Chapter 28

Chapter Twenty-Eight

AUGUST

S he literally just exited my room like some sort of dignified queen and now here I am running to her rescue like I’m her knight in shining armor. You could never convince me fairytales were real when I was a kid. I called bullshit on all of them. And while my parents are the most romantic couple I’ve ever witnessed, I’d boldly claim that romance is dead in my withering, hateful soul and I’m okay with it. I don’t need love. All it gets you is turmoil and stomach aches and that constant, nagging feeling that you have to protect someone. That someone depends on you and needs you more than air. That you need them more than air.

Just thinking about that is scary as fuck.

But here I am, helping Sin out with the loser Tim. He’s sending glares that if looks could kill, I’d have a cut across my face with little bleeding. Meaning the guy is relatively harmless, but I don’t think Sinclair believes that. She looks ready to run far and fast from him, even though I doubt he’d do much to her.

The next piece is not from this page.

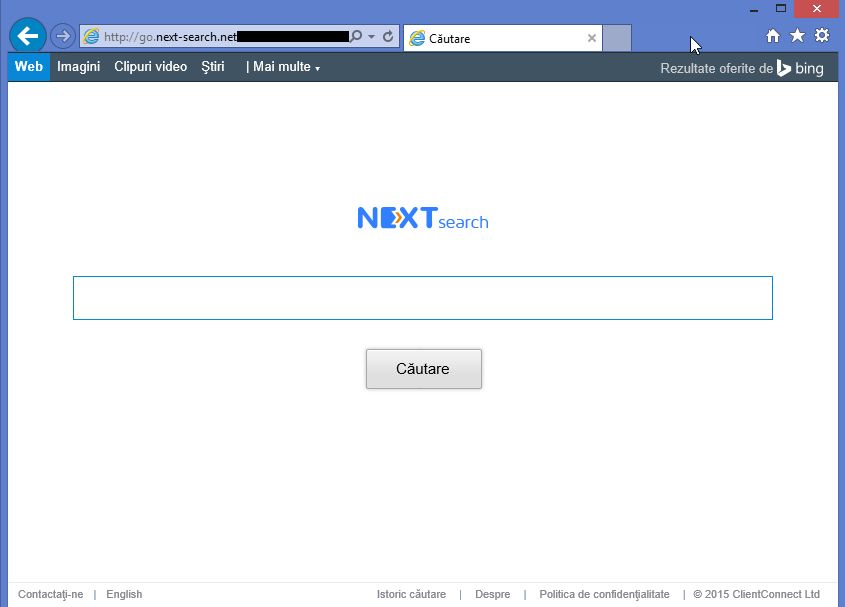The width and height of the screenshot is (845, 607).
Task: Click the Forward navigation arrow
Action: [x=60, y=35]
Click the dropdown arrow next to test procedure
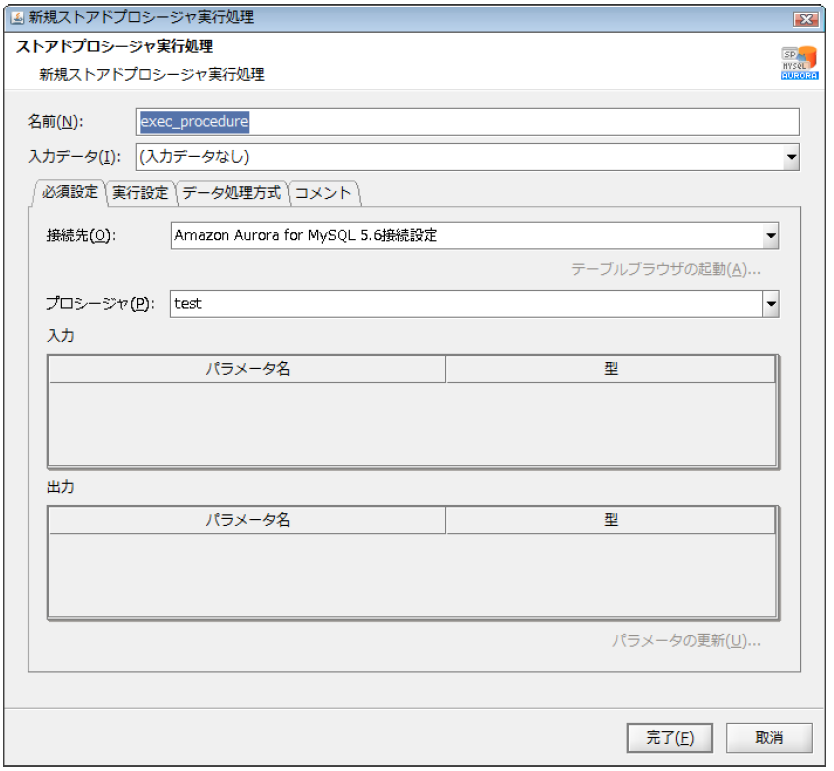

“We’re good, prez,” Tim finally says with a short nod. “Just about to walk Sinclair back to her dorm building. ”

“Oh.” I can feel her watching me and fuck if I like it way too much. “That’s funny because that’s what I was just about to do too.”

Tim frowns. “Really? You walk?”

“Well, no. I’m driving her.” I pull my car keys out of my sweats pocket, turning to look at Sin. “Ready to go?”

She nods, her eyes flashing at me before she turns to Tim. “That’s what I was trying to tell you.”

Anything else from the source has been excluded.